Dr. Hylton Lightman, MD, DCH (SA), FAAP

Our neighbors know that we haven’t subscribed to the New York Times in years because my wife has arranged to receive their Times “leftovers.”  Whatever my wife’s reasons are for no longer subscribing to the Times she has chosen not to break her lifelong habit of reading the Sunday Styles section.  Truth be told, this section no longer holds the same charm for her but “a habit is a habit!”

This is how Tova Mirvis’ well written piece entitled “Finding God in a Hot Slice of Pizza” from the September 10th  NYT’s Modern Love column in this section made its way into our home.

Mirvis was raised in an Orthodox Jewish home in Memphis, attended a Jewish school, graduated from Columbia University which abounds with Jews and where she met her husband, a fellow Member of the Tribe from a similar upbringing when she was in her early twenties, moved to the Boston area, gave birth to three children, and pursued a career as a writer who has published several times.  Clearly, she is educated, bright and ambitious, and her career is on the ascent.

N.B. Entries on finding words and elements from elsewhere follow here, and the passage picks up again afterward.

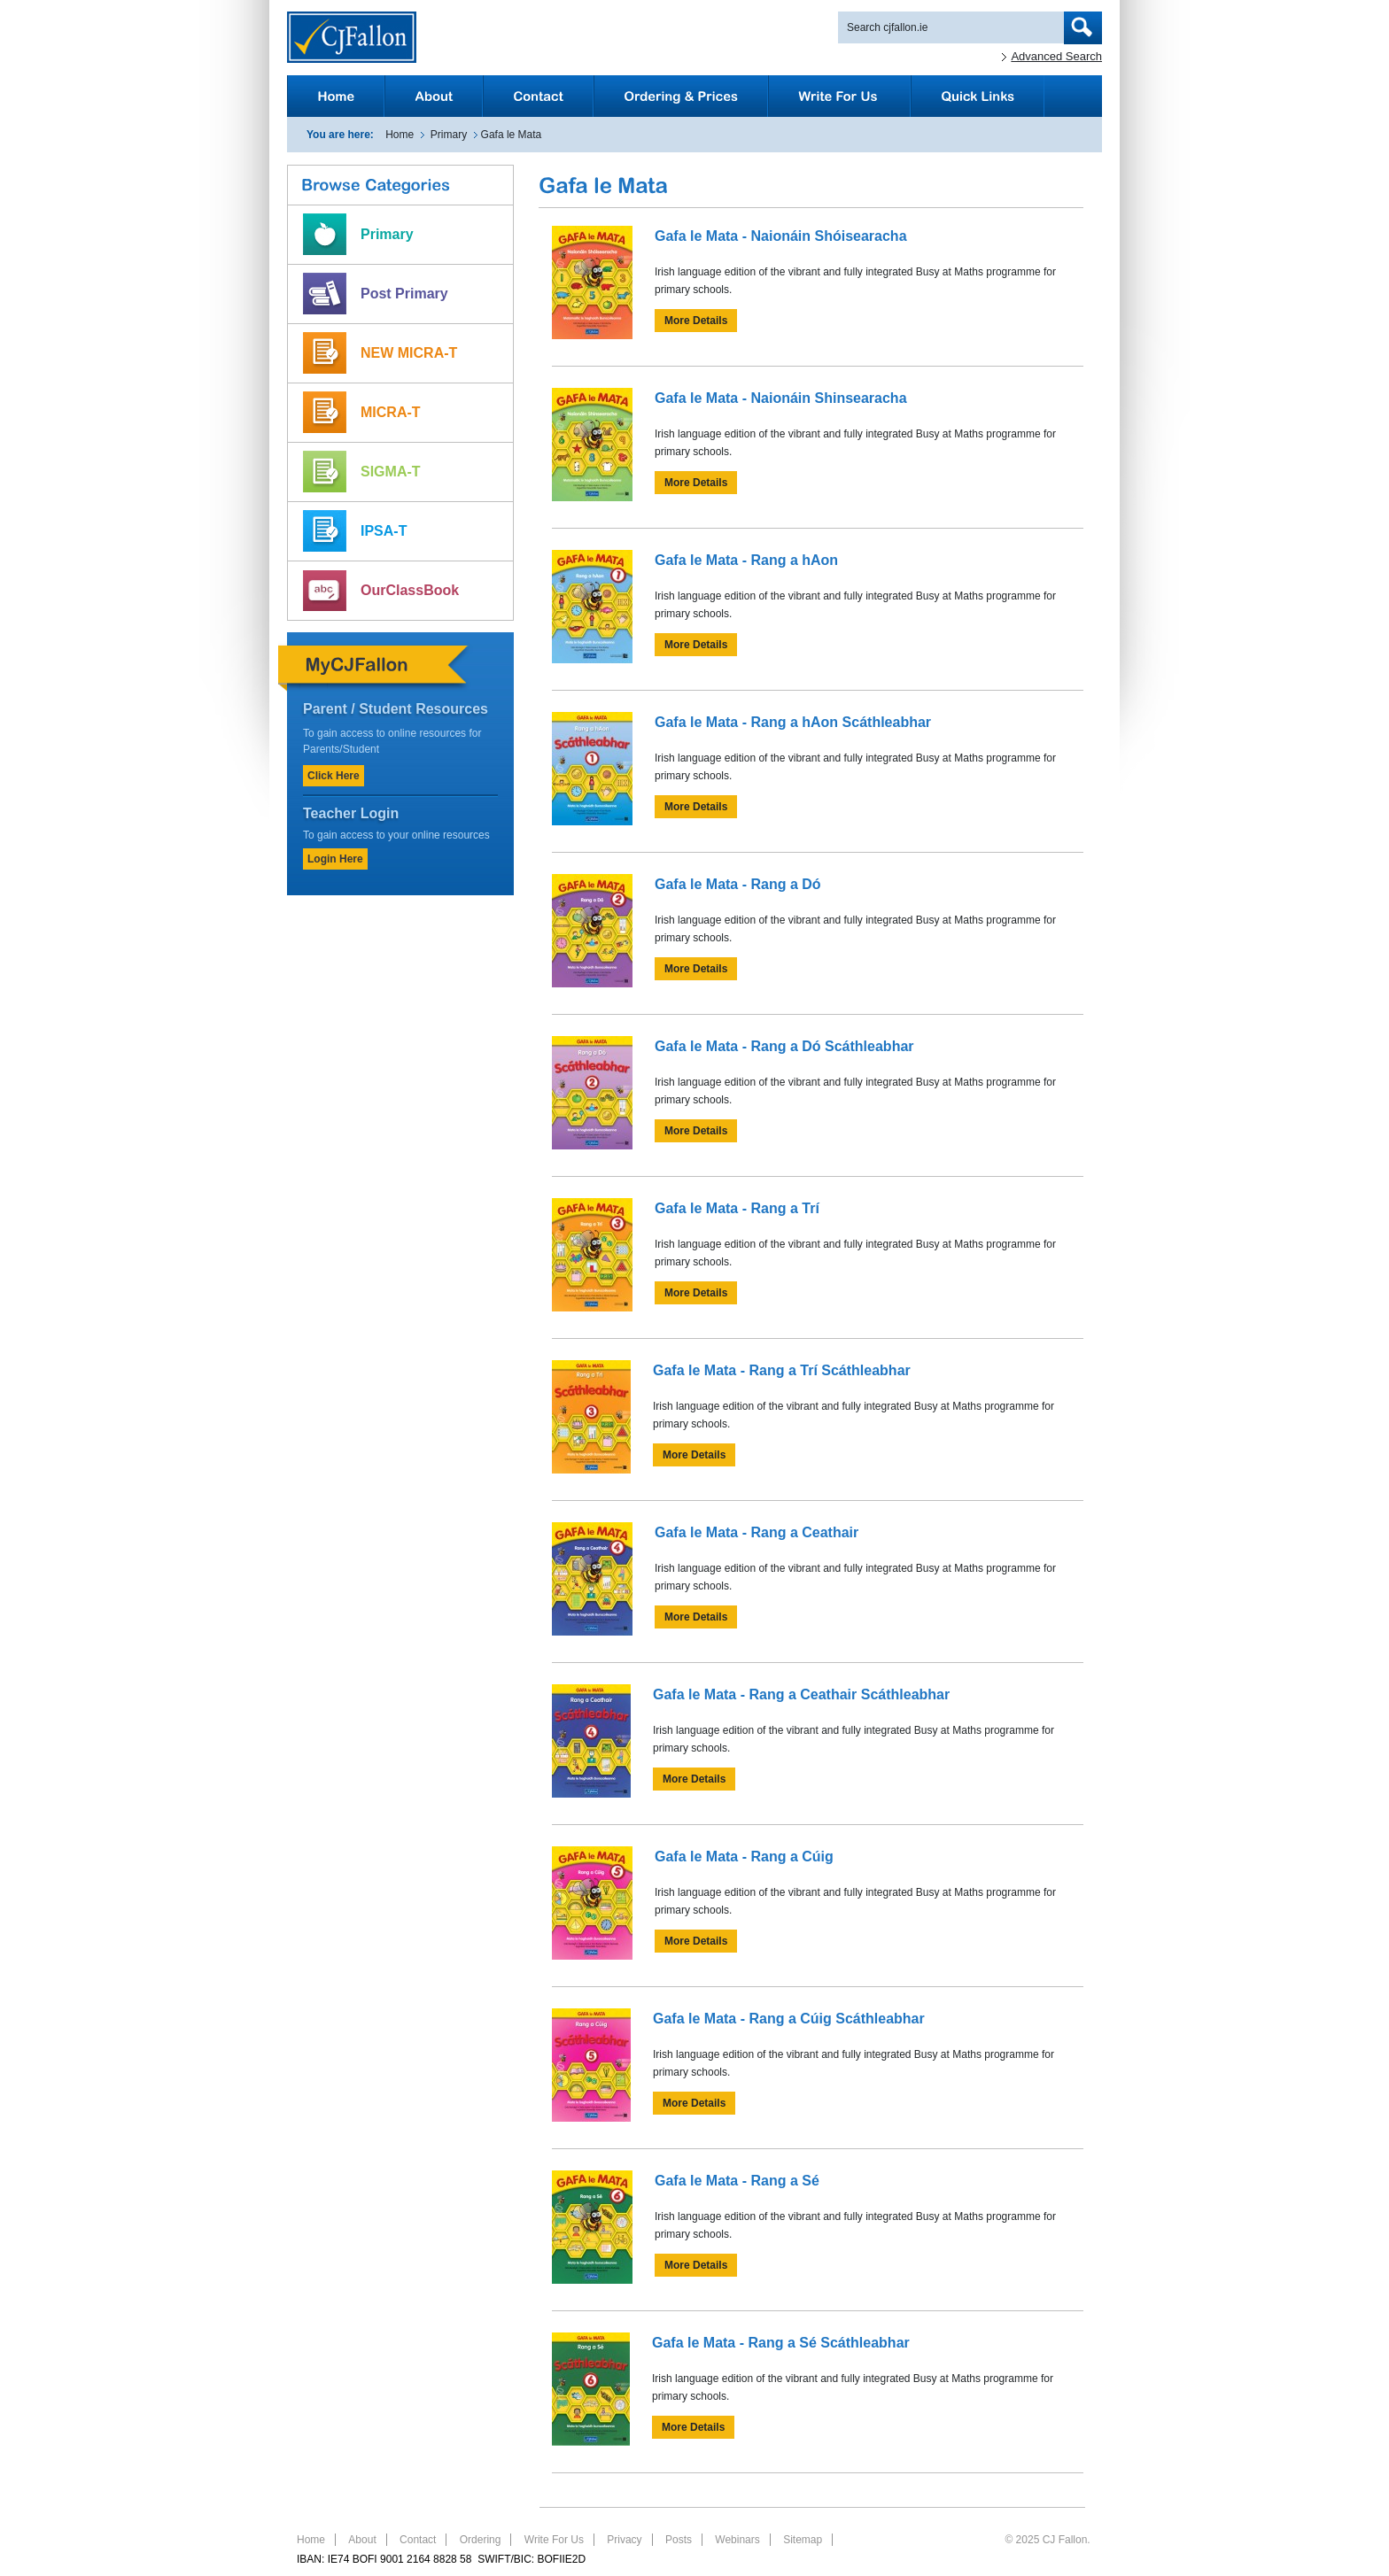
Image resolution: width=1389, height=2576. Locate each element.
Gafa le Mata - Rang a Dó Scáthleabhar (784, 1046)
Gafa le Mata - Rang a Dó (738, 884)
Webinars (737, 2539)
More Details (695, 320)
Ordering (480, 2539)
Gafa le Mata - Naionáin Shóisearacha (781, 236)
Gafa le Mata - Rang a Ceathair (756, 1532)
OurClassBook (410, 590)
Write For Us (554, 2539)
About (362, 2539)
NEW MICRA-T (409, 352)
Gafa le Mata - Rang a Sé (737, 2180)
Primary (449, 134)
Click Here (333, 776)
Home (399, 134)
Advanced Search (1056, 56)
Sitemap (802, 2539)
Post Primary (404, 293)
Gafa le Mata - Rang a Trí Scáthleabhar (782, 1370)
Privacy (624, 2539)
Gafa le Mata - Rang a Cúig (744, 1856)
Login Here (335, 859)
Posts (678, 2539)
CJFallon (351, 37)
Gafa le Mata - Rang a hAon (746, 560)
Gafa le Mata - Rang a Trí (737, 1208)
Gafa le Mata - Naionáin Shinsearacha (781, 398)
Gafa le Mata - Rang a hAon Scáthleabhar (793, 722)
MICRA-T (391, 412)
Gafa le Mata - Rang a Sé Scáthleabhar (781, 2342)
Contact (418, 2539)
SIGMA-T (391, 471)
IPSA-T (384, 530)
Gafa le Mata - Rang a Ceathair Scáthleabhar (801, 1694)
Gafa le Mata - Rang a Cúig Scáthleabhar (789, 2018)
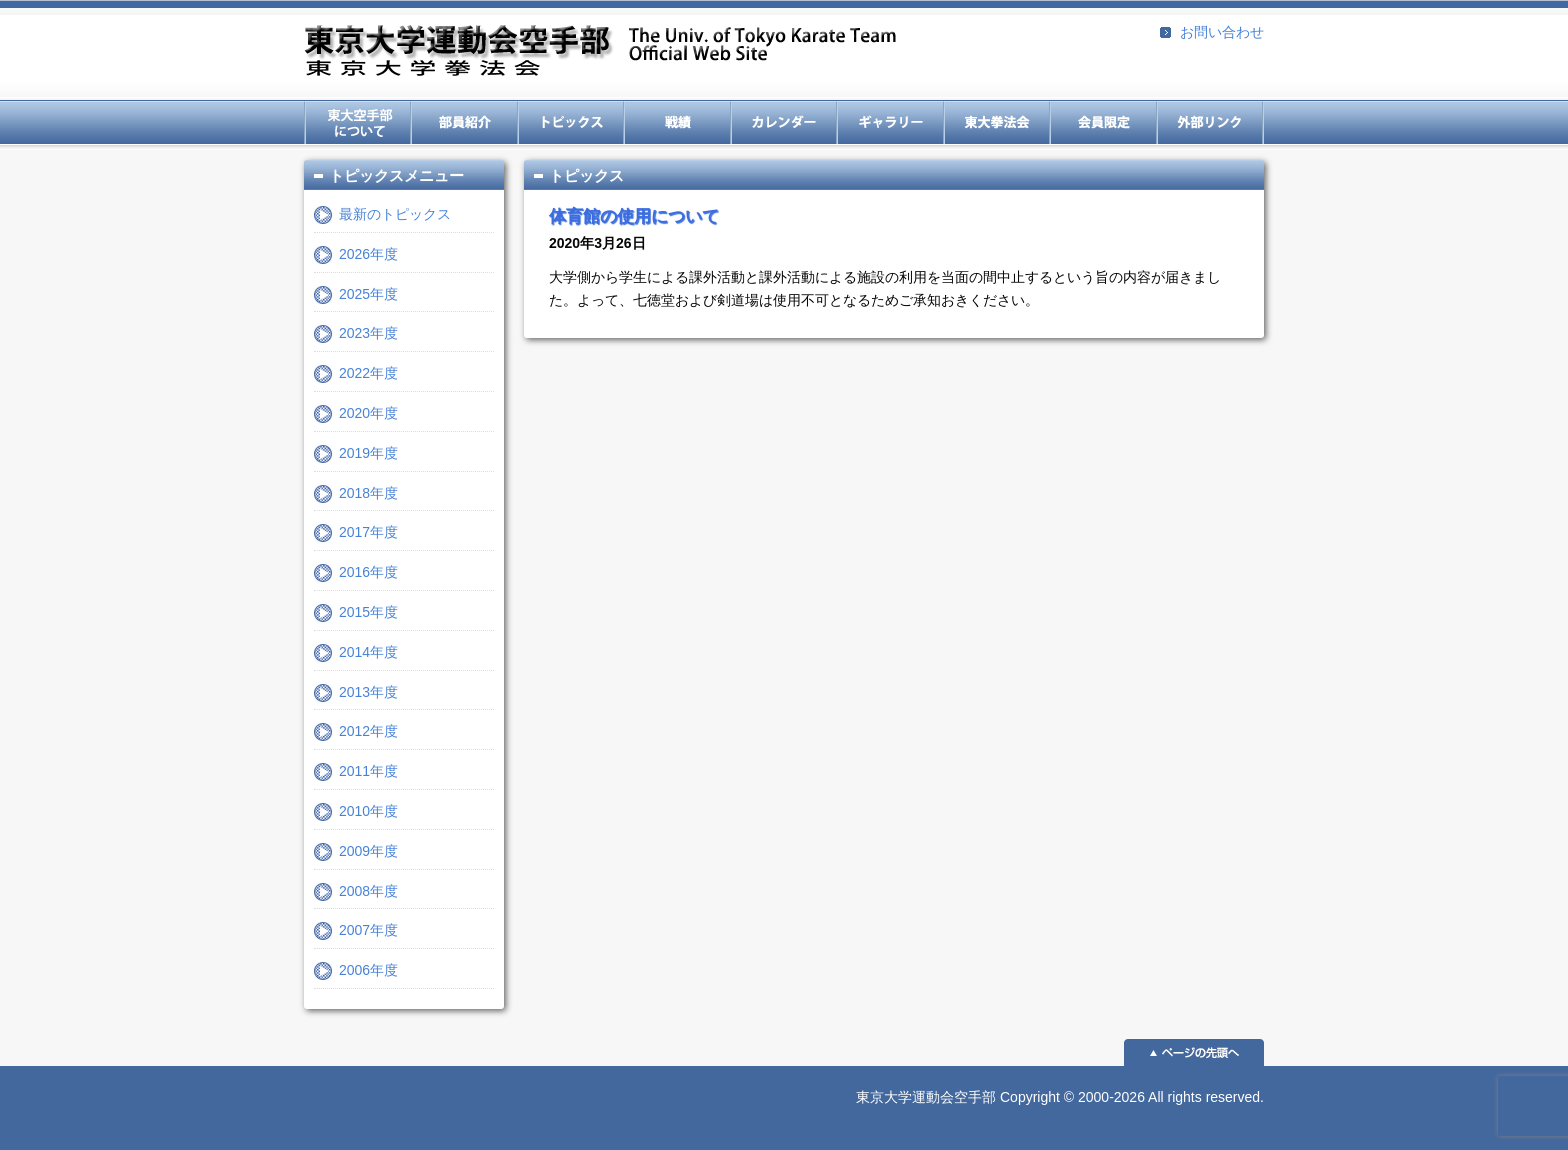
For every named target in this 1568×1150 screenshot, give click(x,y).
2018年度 (368, 493)
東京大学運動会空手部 (600, 52)
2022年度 (368, 373)
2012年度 (368, 731)
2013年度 (368, 692)
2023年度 (368, 333)
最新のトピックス (395, 214)
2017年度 (368, 532)
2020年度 (368, 413)
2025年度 (368, 294)
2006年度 (368, 970)
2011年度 (368, 771)
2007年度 (368, 930)
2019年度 (368, 453)
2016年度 (368, 572)
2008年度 (368, 891)
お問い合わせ (1222, 32)
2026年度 (368, 254)
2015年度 (368, 612)
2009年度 (368, 851)
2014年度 (368, 652)
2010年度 (368, 811)
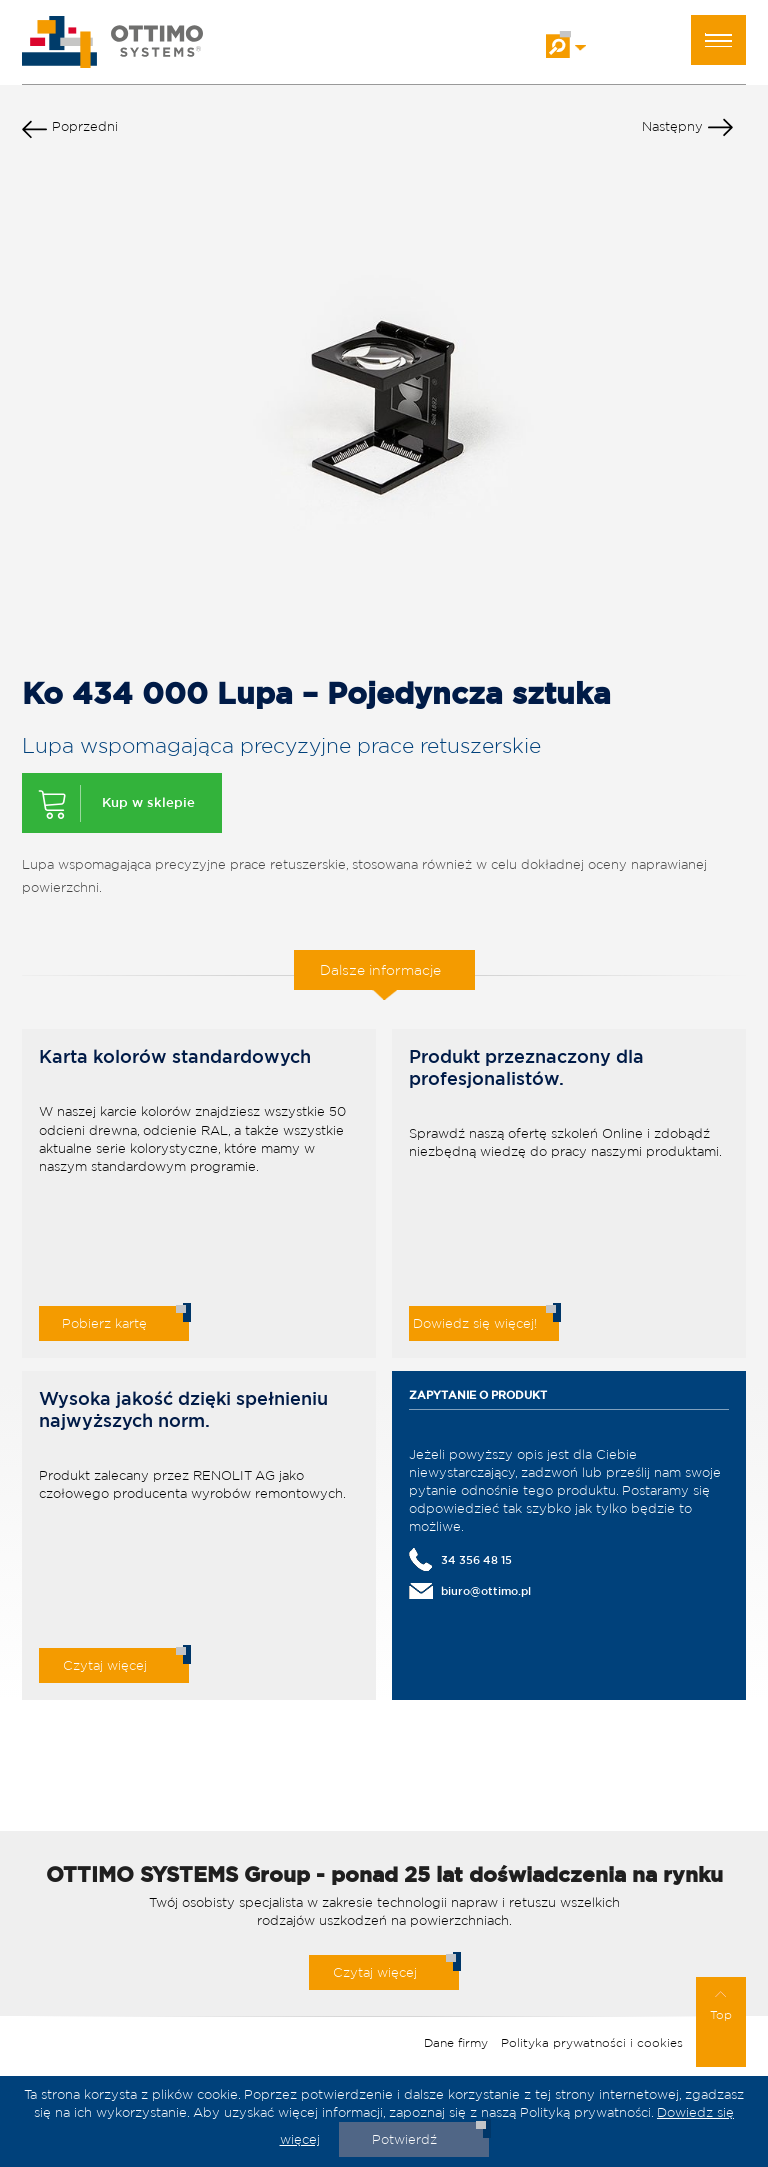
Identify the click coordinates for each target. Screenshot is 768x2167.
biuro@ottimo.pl (486, 1590)
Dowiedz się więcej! (475, 1323)
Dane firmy (456, 2042)
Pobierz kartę (104, 1323)
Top (721, 2006)
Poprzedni (70, 131)
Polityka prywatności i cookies (592, 2042)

In her recent Modern Love piece, Mirvis weaves together her lifelong religious restlessness which led to her abandoning Orthodox Judaism, together with how she initiated her young son into eating non kosher pizza.  According to Mirvis, when she and her son’s father divorced, there were “no rules for who retains the rights over the children’s beliefs.”  Only tacitly did they agree that when the children are with Dad, they would do as he does (he lives as an Orthodox Jew) and when with Mom, they would do as Mom does.  Writes Mirvis, “Like rulers of neighboring kingdoms, we only have jurisdiction within our own borders.  Our children are dual citizens.”

Whoa and Woe.  What a burden for our precious children to carry.  It’s said that children are the casualties in a divorce.  Sadly, this is true.  Yet how greater is the damage when Mom and Dad lead such different lives.  I hope that Mirvis and her ex-husband discussed raising emotionally, physically, and spiritually healthy children because that trumps all.

No matter, you can’t fool kids.  Mirvis opens her piece with her 10-year old son asking, “Do you really believe G-d cares about kosher pizza?”  Children pick up by osmosis the spoken and unspoken in their parents.  It’s amazing how our children absorb our beliefs.  They have a sixth sense about what we hold near and dear:  by the same token, they know beyond a doubt our Achilles heel.  This forms the foundation for that searching, questioning time called adolescence and young adulthood.

Mirvis’ piece left me wondering about several things.   She doubted while growing up but did she speak with an appropriate person like a teacher or rabbi?  Did she ever sit down with her parents or other loving family members? Were their positive role models during her camp experiences?  Did she do the “gap” year in Israel?  As an adult, did she seek spiritual guidance regarding her questions?  We Jews are encouraged to question.  Mirvis must have been exposed to our people’s answering a question by asking a question at some point.  The Talmud is replete with this dynamic.

My hunch is that Mirvis’ Jewish growth stagnated somewhere along the way and never kept pace with her secular education and career.  As a result, she is on one level Jewishly and then veered off yet never sought out the tools or developed the skills to grow as a Torah Jew.  The national parks which she now chooses to visit during Rosh HaShanah are beautiful – Mah Rabu Maasache HaShem – How beautiful, Hashem, are your creations.  But national parks are not the proper environments for Rosh HaShanah and Yom Kippur.  To be in shul with a community of people, singing the timeless prayers and reading the words that are meaningful today, long after the Anshe Kneset HaGedola wrote them in their infinite wisdom – that’s what Yom Tov is supposed to be.  Ms. Mirvis:  You can visit the national parks on other days of the year.

Undoubtedly, Mirvis has created a new community for herself.  I’m sure she’s been embraced within its folds and validated.  She will emerge as some kind of leadership voice for it.  She has skills and is primed for it.

A cursory study of Jewish history portends no longevity for this kind of digression.  Despite the odds, and with so many peoples who have professed our destruction as well as those among us who’ve assimilated, we Jews are still here.  We have survived pogroms, anti-Semitism and other outside forces as well as inside ones.  We have thrived.  Our contributions to society are far greater than our numbers.  We are here because we have clung to Torah, the same Torah that was given to us thousands of years ago at Har Sinai.  And it will be the Jews who cling to Torah who will herald and usher in the era of Moshiach.

I sincerely wish Tova Mirvis and her children a Happy and Healthy Jewish New Year 5788/2017.  Should you read this, Ms. Mirvis, our door is open to you:  when your travels bring you to the Five Towns, we’d love to host you in our Sukkah or at our Shabbos table.